Where is the Port Madison Indian Reservation?
The Port Madison Indian Reservation is in the Central Puget Sound Region of Washington State on the Kitsap Peninsula. Just a 30-minute ferry ride away from Downtown Seattle, the reservation is approximately 7,657 acres and is allocated in two parcels, the Indianola Parcel and the Suquamish Parcel. Both lands are part of the Port Madison Indian Reservation, home to the Suquamish Tribe.
Who lives on the Port Madison Indian Reservation?
Originally, only Suquamish People lived on the lands. All properties within the boundaries of the Port Madison Indian Reservation were owned by the Suquamish People after the signing of the Point Elliot Treaty. However, failed Federal assimilation policies of the early 20th century resulted in the sale of reservation land out of tribal ownership.
Today, there is a mix of property ownership on the reservation. Approximately 57-percent of the reservation is owned by the Suquamish Tribal Government and Tribal families. The remaining lands are owned by individuals who are not affiliated with the Suquamish Tribe. Reservations with mixed ownership like this are often referred to as “checker boarded”.
The checkerboard of property ownership over the last 80 years has created a village that is economically diverse, with native and non-native residents that includes an eclectic mix of artists, local workers, commuters and retirees.
Where can I find out more about the history of Suquamish?
The Suquamish Tribe opened a new museum in 2012 to share the rich history and culture of the Suquamish People with visitors and local community members. The main exhibit hall of the museum features a large timeline that provides visitors with an in-depth history of the Suquamish People and the creation of the Port Madison Indian Reservation.
Is there a Land Acknowledgement Statement the Suquamish Tribe recommends for local groups, meetings, and events?
The following Land Acknowledgement has been approved by the Suquamish Tribe:
“Every part of this soil is sacred in the estimation of my people. Every hillside, every valley, every plain and grove, has been hallowed by some sad or happy event in days long vanished.”
Chief Seattle 1854
We would like to begin by acknowledging that the land on which we gather is within the ancestral territory of the suq̀ʷabš “People of Clear Salt Water” (Suquamish People). Expert fisherman, canoe builders and basket weavers, the suq̀ʷabš live in harmony with the lands and waterways along Washington’s Central Salish Sea as they have for thousands of years. Here, the suq̀ʷabš live and protect the land and waters of their ancestors for future generations as promised by the Point Elliott Treaty of 1855.
Print versions may be downloaded here:
11 x 17 – poster
8 x 11 – poster
8 x 11 – landscape – green
8 x 11 – landscape – brown
Who do I contact about the Suquamish Tribe participating in my event?

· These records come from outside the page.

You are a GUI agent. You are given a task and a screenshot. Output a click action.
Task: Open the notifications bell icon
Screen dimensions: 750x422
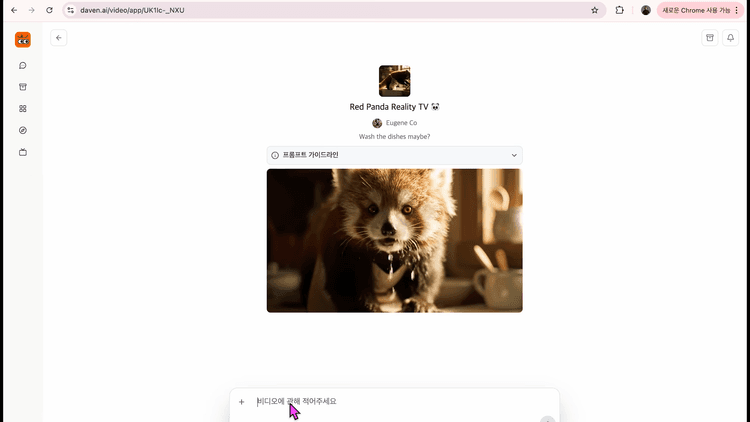pyautogui.click(x=731, y=38)
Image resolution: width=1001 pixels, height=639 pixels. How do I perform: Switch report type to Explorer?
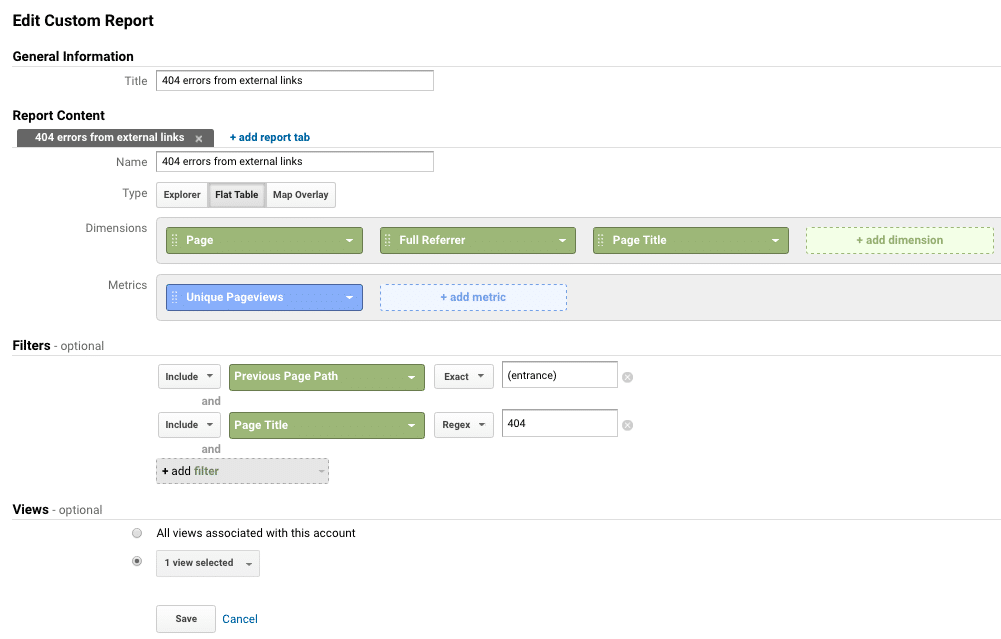click(181, 194)
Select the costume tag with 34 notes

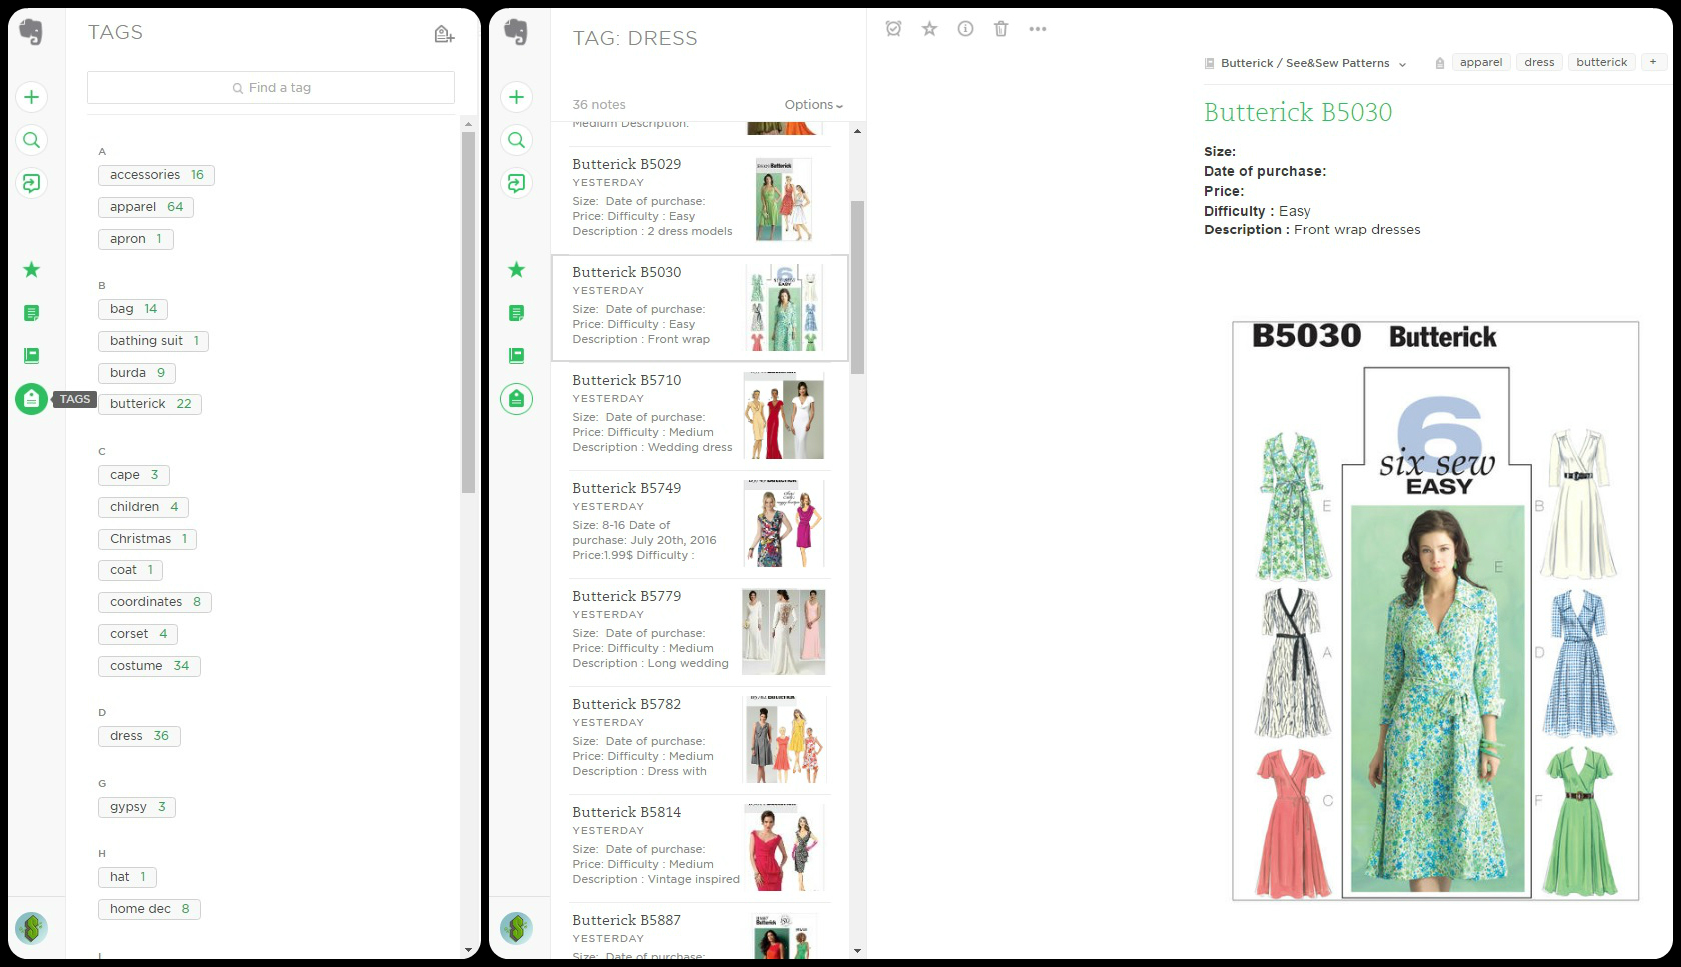click(149, 666)
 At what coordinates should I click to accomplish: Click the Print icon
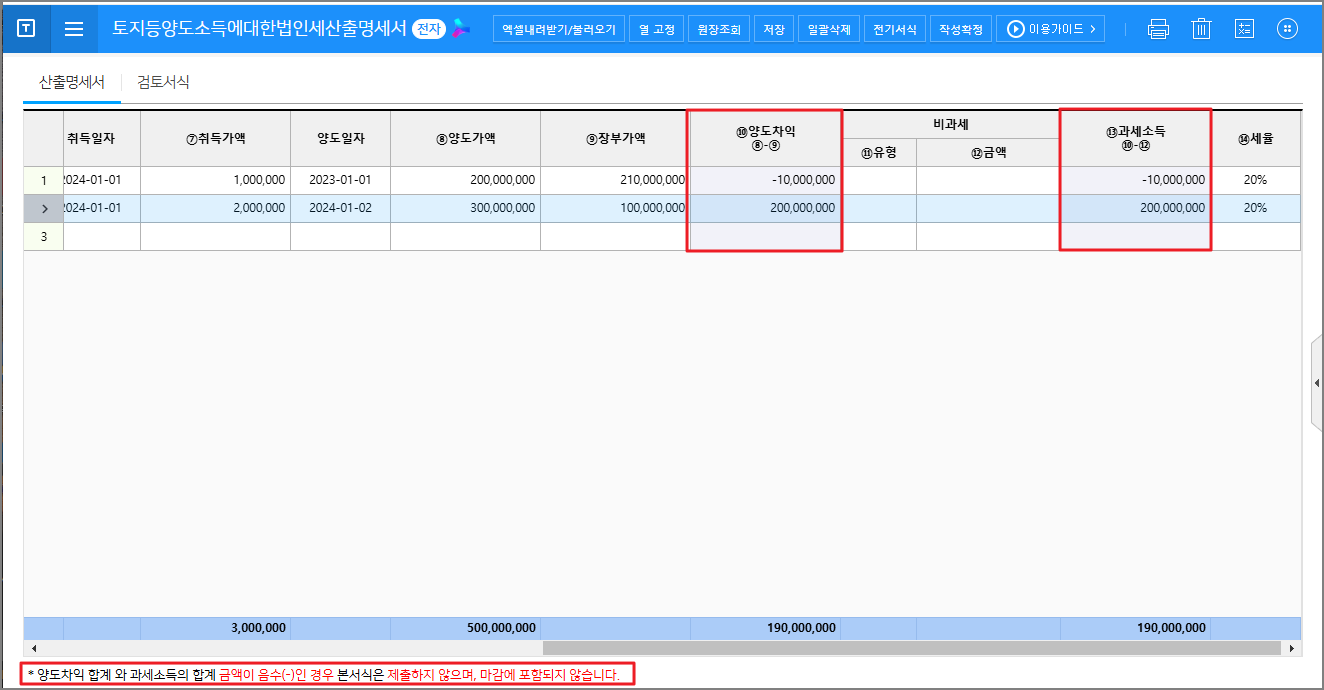[1157, 28]
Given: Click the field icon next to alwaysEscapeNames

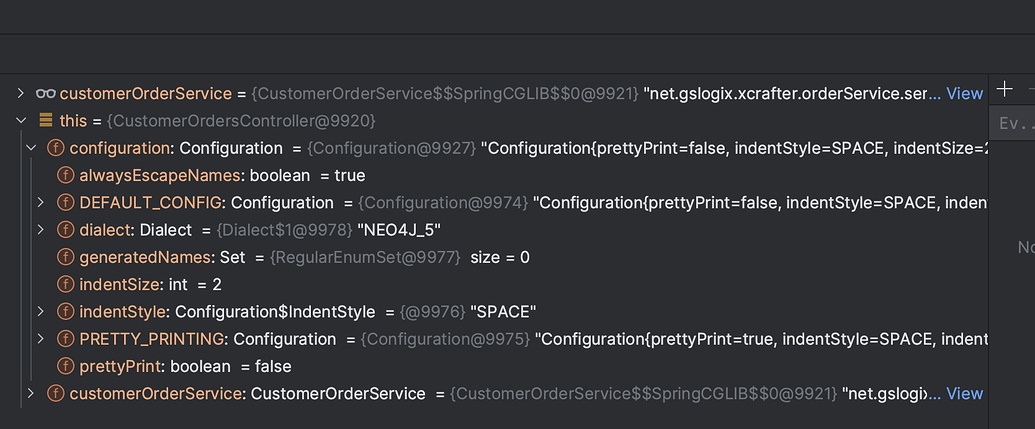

The Suquamish Tribal Cultural Co-op Board manage requests for participation in ceremonial events and activities with the assistance of the Cultural Activities Coordinator. You may email the coordinator directly from the contact page of this website with inquiries. Please note, the Suquamish Tribal Government does not employ performance groups. The Suquamish Song & Dance group is made up of volunteers who are not always available to participate in events and activities.
How do I apply for a grant from the Suquamish Tribe?
Grant applications for schools and non-profit charities are available through the Suquamish Foundation. Individual grants are also available for Suquamish Tribal Members and Suquamish Tribe Programs through the Suquamish Tribal Council. Grants are not available for individuals or community organizations that are not registered non-profit charities.
Where can I find out more about Suquamish Tribe Businesses?
Information about Suquamish Tribe businesses is available on the Port Madison Enterprises website.
Where do I go to pay a traffic ticket?
If you received a traffic ticket from a Suquamish Tribe Police Officer, the Suquamish Tribe Court has a window in the lobby of the Grace Duggan Justice Center, 18490 Suquamish Way where you can pay fines by cash or check, Mon-Fri 8:00 a.m. to 4:30 p.m. You can also mail checks to the address located on the back of the infraction. More questions about Suquamish Tribe law enforcement can be found on their FAQ Page.
Are Suquamish Government services available to community members who are not affiliated with the Tribe?
Generally, services provided by the Suquamish Tribal Government are for Suquamish Tribal Members and their Families. However, the Suquamish Wellness Center is open to all community members. Applications for enrollment at Chief Kitsap Academy and the Marion Forsman Boushie Early Learning Center are also open to all community members. In addition, the Suquamish Police Department provides services to all community members.